The only Ohio distributor for the 3M sand is in the Cleveland area. It would require another group buy of at least 1,000lbs to make the $60 shipping cost worthwhile.

Since you are new to the site, why not introduce yourself in either the Introductions and Greets Forum  or Swoape Member Introduction thread in the SWOAPE Forum


----------



## MatPat (Mar 22, 2004)

Troy McClure said:


> Rob or Matt might still have some. 2000lbs is a lot. I still have over 100lbs of SMS, and I know Scott still has some left over. Hmm...that reminds me to write up an article about SMS...


If you and Scott want to get rid of those three bags of SMS let me know. I would be interested in buying them! I'm thinking very seriously about getting 3 more of the 50g tanks from Glass Cages and I need to make up my mind very soon. Substrate has been holding me back so far since I know the Lesco in the Cinci area does not have any in stock.

I do have two 50lb bags of the 3M Black Color Quartz sand. As of right now they are slated to go into my 120g African Cichlid tank if I ever get it set up. If I decide against using the black sand I would be willing to sell them


----------



## redstrat (Apr 3, 2006)

Matpat, can the 1000lbs required for a group buy be split up into more than one color, such as 
100lbs white 3M colorquartz 
900lbs black 3M Colorquartz
or some other ratio in 50lb increments ofcourse because thats how big a bag is. 

If we did manage to organize a group buy of atleast 1000lbs what would the price be per 50lb bag?

Sorry to say it but I haven't got arround to calling the local pool supply places. I've been really busy with the holidays and school recently its kinda slipped my mind.


----------



## MatPat (Mar 22, 2004)

davis.1841 said:


> Matpat, can the 1000lbs required for a group buy be split up into more than one color, such as
> 100lbs white 3M colorquartz
> 900lbs black 3M Colorquartz
> or some other ratio in 50lb increments ofcourse because thats how big a bag is.
> ...


I have no idea if the sand can be split into different colors or what the price would be.

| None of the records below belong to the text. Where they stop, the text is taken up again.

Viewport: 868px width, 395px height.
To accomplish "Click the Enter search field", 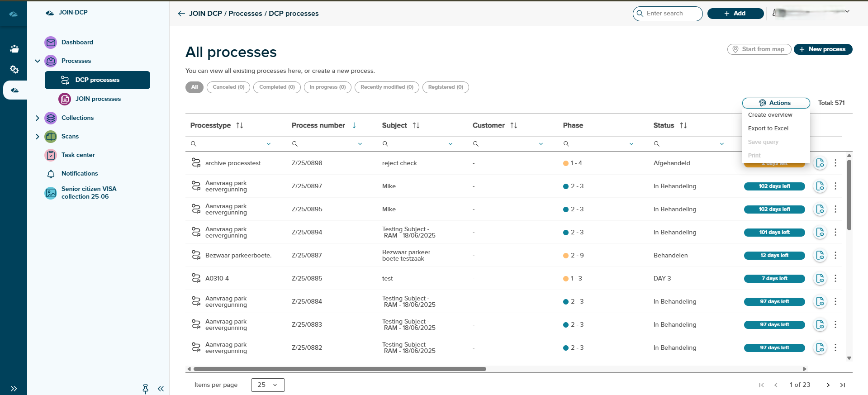I will (x=671, y=14).
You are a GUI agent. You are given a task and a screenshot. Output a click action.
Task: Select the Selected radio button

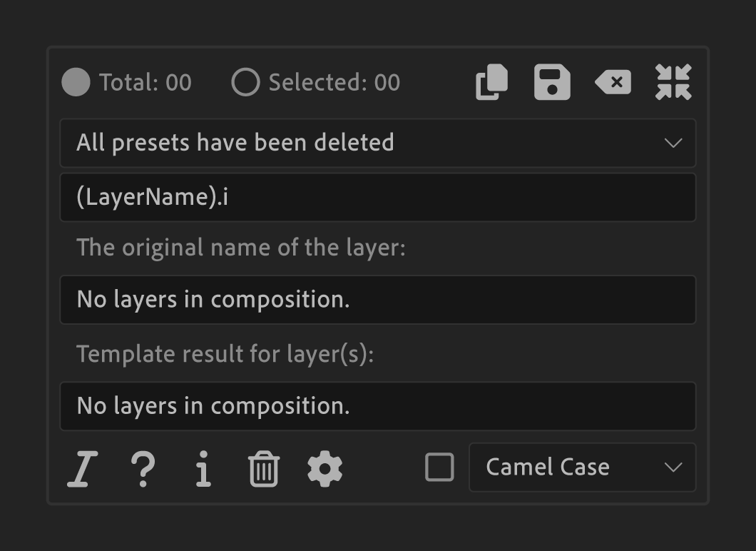[245, 83]
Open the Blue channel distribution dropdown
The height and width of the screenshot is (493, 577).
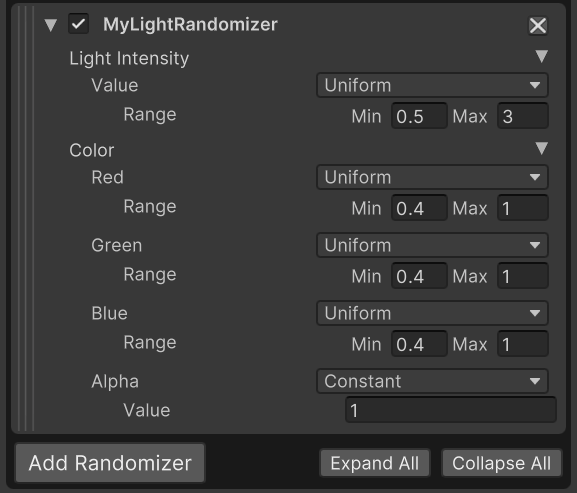[x=432, y=313]
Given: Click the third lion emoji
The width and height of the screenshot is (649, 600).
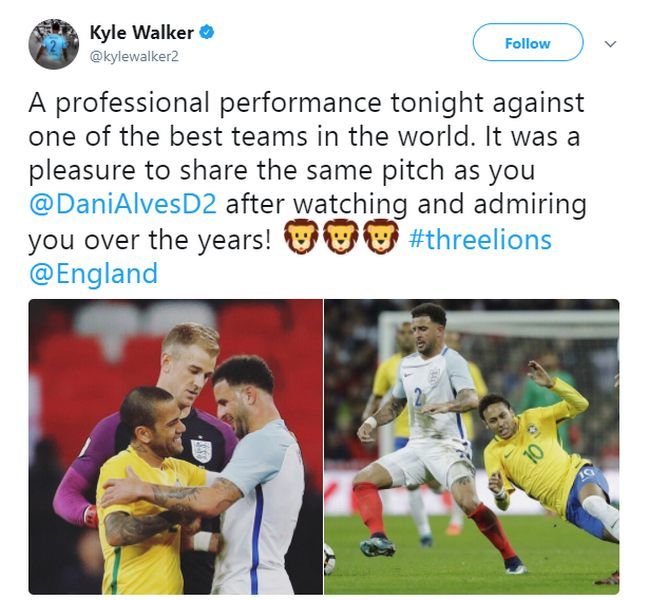Looking at the screenshot, I should (x=380, y=237).
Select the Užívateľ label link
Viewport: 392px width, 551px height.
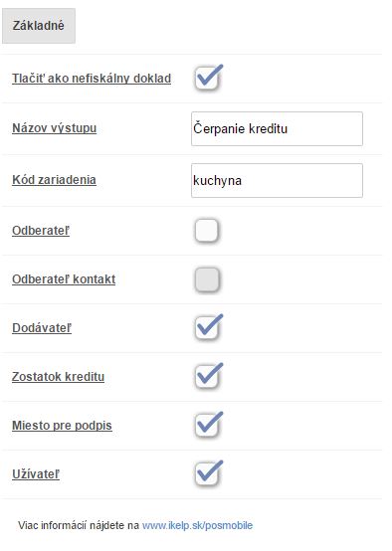click(x=36, y=474)
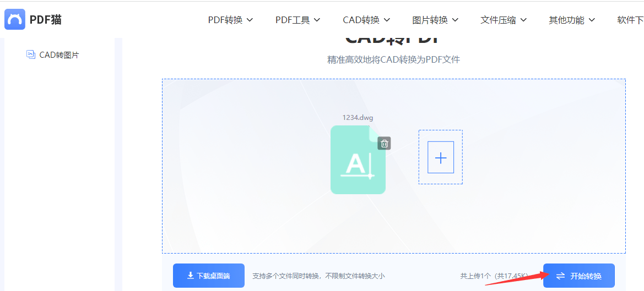Expand the PDF工具 dropdown chevron
The height and width of the screenshot is (291, 644).
(x=317, y=20)
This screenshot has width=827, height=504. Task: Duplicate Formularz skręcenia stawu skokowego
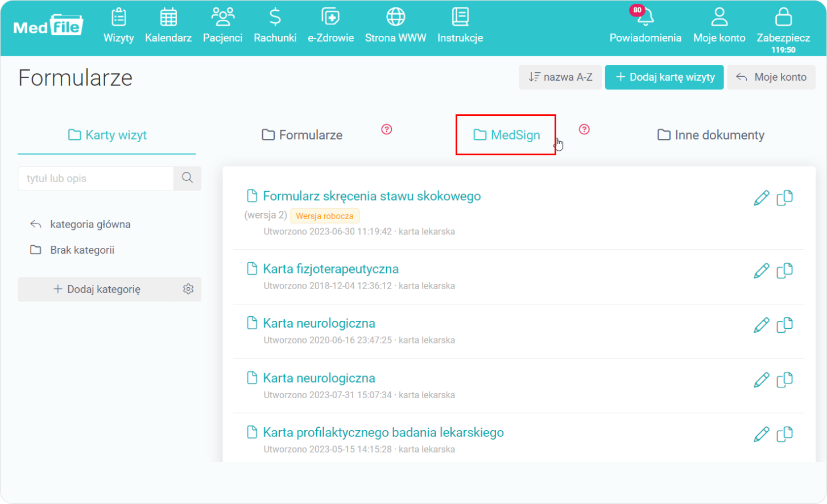(785, 198)
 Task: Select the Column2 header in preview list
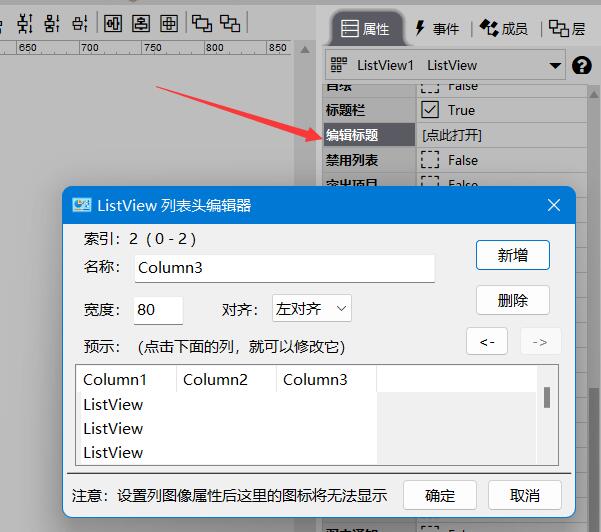pos(215,380)
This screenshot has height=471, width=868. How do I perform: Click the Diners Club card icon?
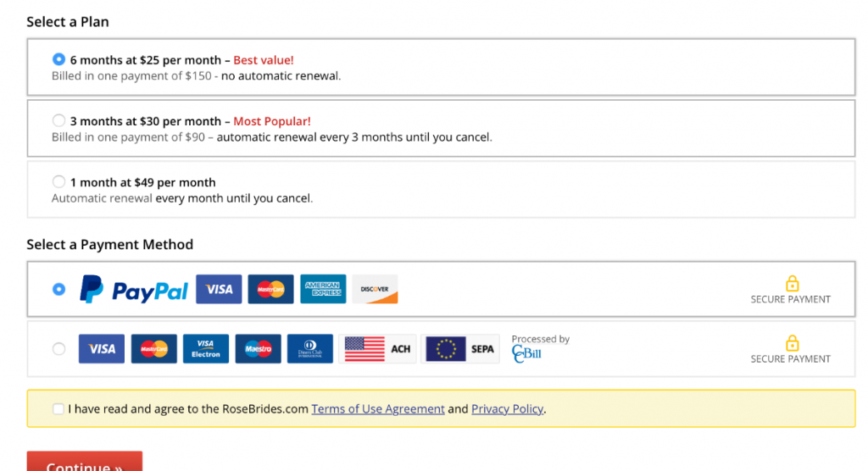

The price per 50lbs was around $25 if memory serves me correctly. Rob (rwoehr) has all of the contact info and handled the group buy the last time we ordered. He is the "Sand Man" and should be able to give you the contact info


----------



## Troy McClure (Aug 3, 2005)

Matt - I might be interested in ditching the two unopened bags I have, but I'll have to see how it works out in a second 10gal I setup yesterday. So far I'm a bit disappointed. I rinsed and rinsed and rinsed and rinsed....for 90 f'n minutes I washed it in a bucket and it never stopped putting off dust because it just falls apart when you mix it up. I should know whether or not I'm going to keep it before the meeting...I'll let you know.


----------



## MatPat (Mar 22, 2004)

I've heard of lots of people rinsing and having issues like you did. I did not rinse my SMS and the water barely clouded when I filled the tank.


----------



## Rob Tetrazona (Jun 21, 2005)

MatPat said:


> I've heard of lots of people rinsing and having issues like you did. I did not rinse my SMS and the water barely clouded when I filled the tank.


I've done 2 75's, 1 w/ rinsed SMS and 1 unrinsed. To tell you the truth, it's easier to put some water in the tank, dump in the SMS, then do some 50% or more water changes over the next couple of day and call it a done deal. With a Python, this isn't such a big deal. I feel the same way about the 3M ColorQuartz sand.

$60 for 2 50# bags of the black 3M ColorQuartz to trevrom, if you want it. Will 100# meet your needs? There is a substrate calculator on this site. Punch it up for silica sand and let me know.


----------